Records for this task –
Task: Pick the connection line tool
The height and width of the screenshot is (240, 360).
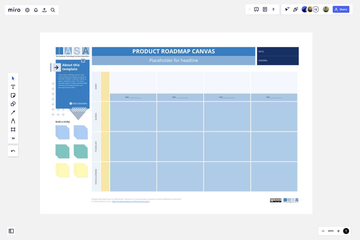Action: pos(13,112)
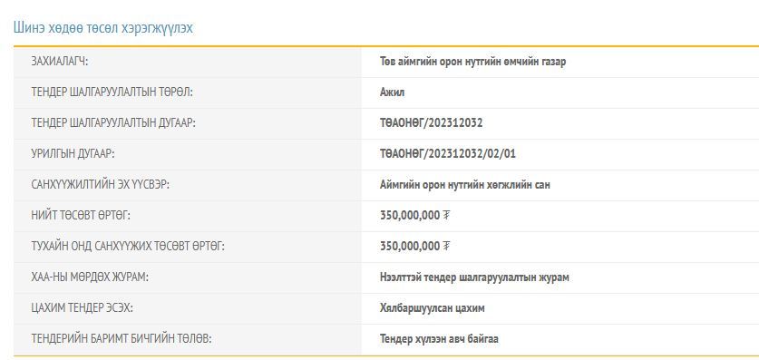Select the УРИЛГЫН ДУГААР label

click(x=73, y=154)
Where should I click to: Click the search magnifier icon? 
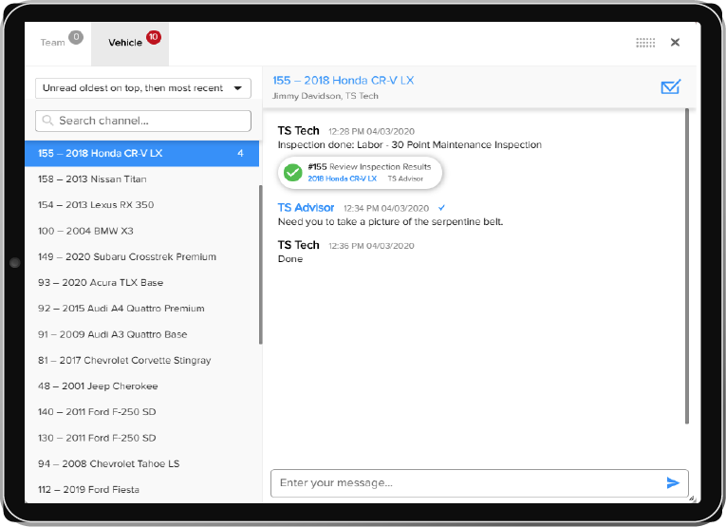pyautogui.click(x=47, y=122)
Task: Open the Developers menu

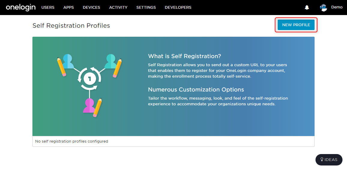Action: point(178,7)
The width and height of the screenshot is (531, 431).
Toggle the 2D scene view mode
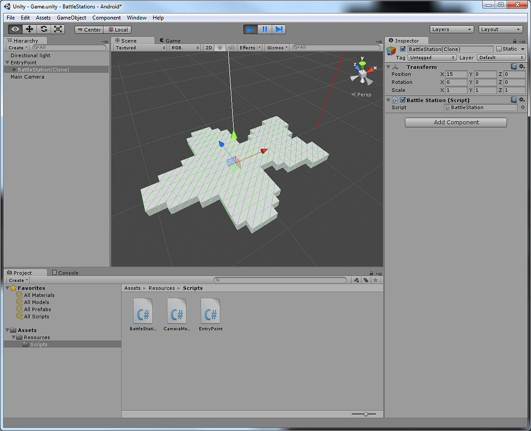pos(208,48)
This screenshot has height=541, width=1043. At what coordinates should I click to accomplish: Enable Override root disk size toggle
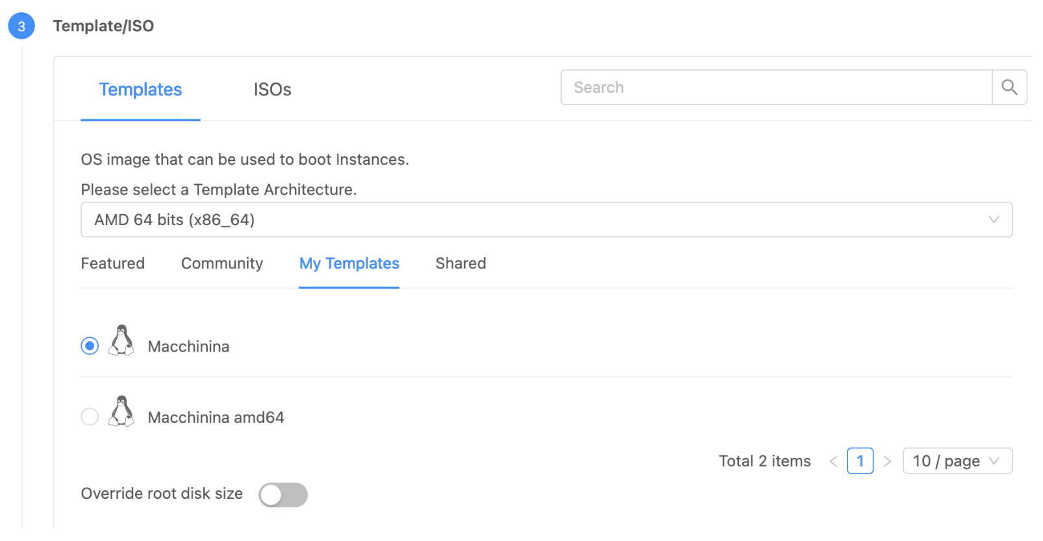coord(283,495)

Written problem – Could you repeat every one of the records above word for word, omitting the pictures?

Full solution –
Task: Pick the connection line tool
The height and width of the screenshot is (240, 360).
Action: pos(13,112)
Select the УРИЛГЫН ДУГААР label

click(x=73, y=154)
Where should I click to: Click the search magnifier icon? 
pyautogui.click(x=47, y=122)
Task: Open the Developers menu

Action: point(178,7)
The width and height of the screenshot is (531, 431).
Toggle the 2D scene view mode
pos(208,48)
This screenshot has height=541, width=1043. At what coordinates should I click to accomplish: Enable Override root disk size toggle
coord(283,495)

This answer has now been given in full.